EXERCISE
Starting at the line that contains "Tap the envelope message icon" and stopping after the line that contains "Click the passenger", reproduce those items with "icon" changed to "symbol" and everything else left as it is.

Entries drawn from a collection:
— start —

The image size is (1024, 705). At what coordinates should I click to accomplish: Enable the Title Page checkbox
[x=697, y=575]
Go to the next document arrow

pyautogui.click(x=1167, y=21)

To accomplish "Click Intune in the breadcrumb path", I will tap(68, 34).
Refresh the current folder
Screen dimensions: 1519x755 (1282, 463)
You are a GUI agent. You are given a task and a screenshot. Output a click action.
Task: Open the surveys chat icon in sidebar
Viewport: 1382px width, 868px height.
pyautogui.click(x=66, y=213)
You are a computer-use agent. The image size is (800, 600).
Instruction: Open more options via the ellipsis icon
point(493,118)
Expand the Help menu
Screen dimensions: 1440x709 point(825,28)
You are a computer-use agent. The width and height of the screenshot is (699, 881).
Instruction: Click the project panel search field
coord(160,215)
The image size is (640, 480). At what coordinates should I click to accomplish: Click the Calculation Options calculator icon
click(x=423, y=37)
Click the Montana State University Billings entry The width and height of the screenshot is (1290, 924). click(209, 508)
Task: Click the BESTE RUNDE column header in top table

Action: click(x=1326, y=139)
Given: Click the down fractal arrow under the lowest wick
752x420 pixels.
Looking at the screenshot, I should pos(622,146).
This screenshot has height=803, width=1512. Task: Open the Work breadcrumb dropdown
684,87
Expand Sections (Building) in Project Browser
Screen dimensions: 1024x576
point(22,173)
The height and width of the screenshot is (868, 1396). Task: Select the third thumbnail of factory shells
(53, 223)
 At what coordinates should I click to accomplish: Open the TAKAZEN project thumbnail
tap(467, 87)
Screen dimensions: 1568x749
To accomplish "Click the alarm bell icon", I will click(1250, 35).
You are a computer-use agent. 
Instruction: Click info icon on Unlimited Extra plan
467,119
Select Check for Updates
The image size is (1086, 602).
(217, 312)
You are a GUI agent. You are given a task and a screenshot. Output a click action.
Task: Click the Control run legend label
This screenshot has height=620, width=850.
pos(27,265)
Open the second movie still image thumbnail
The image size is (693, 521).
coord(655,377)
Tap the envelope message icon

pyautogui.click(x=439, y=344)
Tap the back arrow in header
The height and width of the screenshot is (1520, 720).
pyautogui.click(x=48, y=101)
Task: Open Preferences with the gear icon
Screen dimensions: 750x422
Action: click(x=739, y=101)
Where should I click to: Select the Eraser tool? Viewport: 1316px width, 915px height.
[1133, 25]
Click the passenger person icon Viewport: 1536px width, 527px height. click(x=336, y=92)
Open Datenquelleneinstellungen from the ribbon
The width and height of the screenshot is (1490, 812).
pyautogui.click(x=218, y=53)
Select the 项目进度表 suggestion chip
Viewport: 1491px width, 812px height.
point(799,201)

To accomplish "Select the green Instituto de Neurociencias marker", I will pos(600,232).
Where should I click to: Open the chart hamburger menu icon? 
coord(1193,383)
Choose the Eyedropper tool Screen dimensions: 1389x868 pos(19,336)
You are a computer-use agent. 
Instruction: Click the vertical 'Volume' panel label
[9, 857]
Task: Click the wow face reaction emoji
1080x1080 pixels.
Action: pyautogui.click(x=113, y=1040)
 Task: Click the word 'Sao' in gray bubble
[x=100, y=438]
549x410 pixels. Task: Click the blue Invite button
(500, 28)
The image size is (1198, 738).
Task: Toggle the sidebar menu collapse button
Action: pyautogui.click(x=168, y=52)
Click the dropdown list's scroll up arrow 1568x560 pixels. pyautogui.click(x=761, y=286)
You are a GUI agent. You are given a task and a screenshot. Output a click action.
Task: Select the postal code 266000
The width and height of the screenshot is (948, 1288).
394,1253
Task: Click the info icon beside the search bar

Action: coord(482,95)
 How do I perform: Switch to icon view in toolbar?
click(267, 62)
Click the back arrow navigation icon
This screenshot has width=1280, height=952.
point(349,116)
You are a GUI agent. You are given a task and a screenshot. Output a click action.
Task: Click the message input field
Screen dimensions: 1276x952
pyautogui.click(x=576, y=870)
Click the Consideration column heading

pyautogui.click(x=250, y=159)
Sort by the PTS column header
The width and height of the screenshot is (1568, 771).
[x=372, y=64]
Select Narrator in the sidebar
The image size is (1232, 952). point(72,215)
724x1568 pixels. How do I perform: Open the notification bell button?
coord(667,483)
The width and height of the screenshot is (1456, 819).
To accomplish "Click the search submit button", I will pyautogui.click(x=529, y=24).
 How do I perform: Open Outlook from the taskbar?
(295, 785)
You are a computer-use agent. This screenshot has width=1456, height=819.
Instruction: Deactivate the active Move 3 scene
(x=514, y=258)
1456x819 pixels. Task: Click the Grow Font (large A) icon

— end —

FINISHED EXERCISE
Tap the envelope message symbol

pyautogui.click(x=439, y=344)
Tap the back arrow in header
The height and width of the screenshot is (1520, 720).
pyautogui.click(x=48, y=101)
Task: Open Preferences with the gear symbol
Screen dimensions: 750x422
Action: click(x=739, y=101)
Where should I click to: Select the Eraser tool? Viewport: 1316px width, 915px height.
[1133, 25]
Click the passenger person symbol Viewport: 1536px width, 527px height. click(x=336, y=92)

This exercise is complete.